Tautan-tautan Akses

Indonesia Minta China Tegas Soal ABK


KRI Imam Bonjol (kiri) memeriksa kapal nelayan berbendera China, Han Tan Chou (kanan), di perairan dekat Kepulauan Natuna, 17 Juni 2016, sebagai illustrast. (Foto: Reuters)
KRI Imam Bonjol (kiri) memeriksa kapal nelayan berbendera China, Han Tan Chou (kanan), di perairan dekat Kepulauan Natuna, 17 Juni 2016, sebagai illustrast. (Foto: Reuters)

Menteri Luar Negeri Indonesia Retno Marsudi meminta kepada pemerintah China untuk bertindak tegas supaya tidak ada lagi warga Indonesia yang bekerja sebagai anak buah kapal (ABK) ikan China menjadi korban kerja paksa.

Menteri Luar Negeri Retno Marsudi menegaskan hal ini dalam jumpa pers secara virtual setelah pertemuannya dengan State Councillor sekaligus Menteri Luar Negeri China Wang Yi, tentang persoalan kerja paksa ABK Indonesia di kapal-kapal ikan China.

Retno meminta kepada pemerintah China untuk bertindak tegas supaya tidak ada lagi warga Indonesia menjadi anak buah kapal ikan China menjadi korban kerja paksa.

Menlu Retno Marsudi dalam jumpa pers virtual, Jumat 7 Agustus 2020. (Foto: Courtesy/Kemlu)
Menlu Retno Marsudi dalam jumpa pers virtual, Jumat 7 Agustus 2020. (Foto: Courtesy/Kemlu)

"Saya menekankan bahwa isu ini sudah bukan merupakan isu antara swasta, namun pemerintah sduah harus terlibat untuk memastikan bahwa pelanggaran-pelanggaran kemanusiaan ini tidak terjadi di masa mendatang," ujarnya.

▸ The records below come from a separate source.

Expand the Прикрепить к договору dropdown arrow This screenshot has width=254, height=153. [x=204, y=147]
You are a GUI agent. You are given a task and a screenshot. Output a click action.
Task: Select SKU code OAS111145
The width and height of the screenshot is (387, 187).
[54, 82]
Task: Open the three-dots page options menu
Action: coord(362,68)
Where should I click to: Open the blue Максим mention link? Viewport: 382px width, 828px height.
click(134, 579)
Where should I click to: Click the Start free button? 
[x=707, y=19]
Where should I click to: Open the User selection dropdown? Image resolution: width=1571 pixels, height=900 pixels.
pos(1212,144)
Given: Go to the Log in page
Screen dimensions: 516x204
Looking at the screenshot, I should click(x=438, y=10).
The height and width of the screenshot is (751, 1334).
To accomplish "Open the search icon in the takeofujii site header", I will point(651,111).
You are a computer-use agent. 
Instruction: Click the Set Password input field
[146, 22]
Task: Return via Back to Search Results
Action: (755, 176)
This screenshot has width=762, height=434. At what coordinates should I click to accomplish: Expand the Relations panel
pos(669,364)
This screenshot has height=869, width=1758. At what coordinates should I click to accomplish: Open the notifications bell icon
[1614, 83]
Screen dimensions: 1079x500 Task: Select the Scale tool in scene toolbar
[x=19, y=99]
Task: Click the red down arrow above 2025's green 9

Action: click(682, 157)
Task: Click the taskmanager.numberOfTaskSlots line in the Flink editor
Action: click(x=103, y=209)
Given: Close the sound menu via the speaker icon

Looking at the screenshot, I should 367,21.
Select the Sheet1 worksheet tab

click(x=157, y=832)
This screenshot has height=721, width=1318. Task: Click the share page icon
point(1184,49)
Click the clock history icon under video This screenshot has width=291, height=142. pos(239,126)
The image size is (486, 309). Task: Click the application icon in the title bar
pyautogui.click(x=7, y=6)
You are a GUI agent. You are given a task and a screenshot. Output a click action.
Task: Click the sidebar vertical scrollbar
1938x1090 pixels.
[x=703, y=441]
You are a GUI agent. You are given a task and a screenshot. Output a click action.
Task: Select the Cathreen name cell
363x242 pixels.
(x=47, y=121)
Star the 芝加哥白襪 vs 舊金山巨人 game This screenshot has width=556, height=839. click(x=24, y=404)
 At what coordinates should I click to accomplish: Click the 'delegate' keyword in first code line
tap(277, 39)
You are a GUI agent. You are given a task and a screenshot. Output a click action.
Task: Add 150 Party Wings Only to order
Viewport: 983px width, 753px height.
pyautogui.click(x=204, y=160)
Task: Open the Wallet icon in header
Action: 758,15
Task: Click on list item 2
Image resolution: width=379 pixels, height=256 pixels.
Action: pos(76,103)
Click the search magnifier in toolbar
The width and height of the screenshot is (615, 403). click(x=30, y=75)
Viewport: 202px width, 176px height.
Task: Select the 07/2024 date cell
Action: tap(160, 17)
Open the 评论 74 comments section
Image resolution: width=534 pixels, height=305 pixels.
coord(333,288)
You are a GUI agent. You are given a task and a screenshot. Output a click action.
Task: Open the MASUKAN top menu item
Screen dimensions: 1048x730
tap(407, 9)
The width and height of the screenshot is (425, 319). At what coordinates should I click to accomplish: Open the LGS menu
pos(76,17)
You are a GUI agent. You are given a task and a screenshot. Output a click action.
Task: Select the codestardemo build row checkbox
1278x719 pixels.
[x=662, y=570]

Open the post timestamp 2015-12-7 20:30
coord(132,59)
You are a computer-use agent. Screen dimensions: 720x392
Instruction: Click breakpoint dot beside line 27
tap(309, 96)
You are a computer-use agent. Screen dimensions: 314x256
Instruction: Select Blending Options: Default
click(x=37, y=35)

Indonesia juga meminta kerjasama Mutual Legal Assitance (MLA) agar warga negara China dapat menjadi saksi dalam kasus ini dan transparansi investigasi dugaan perdagangan mansuia di kapal Long Xin 629. Menurut Retno, Wang Yi menanggapi positif permintaan Indonesia itu.

Koridor Perjalanan Bisnis Esensial

Dalam pertemuan dengan Wang Yi tersebut, lanjut Menteri Rento, kedua negara juga menyepakati koridor perjalanan bisnis esensial. Ini merupakan koridor perjalanan bisnis esensial ketiga yang dibuat oleh Indonesia dengan negara lain setelah dengan Uni Emirat Arab pada 29 Juli 2020, Korea Selatan yang berlaku mulai 17 Agustus 2020, dan dengan China yang berlaku sejak 20 Agustus 2020.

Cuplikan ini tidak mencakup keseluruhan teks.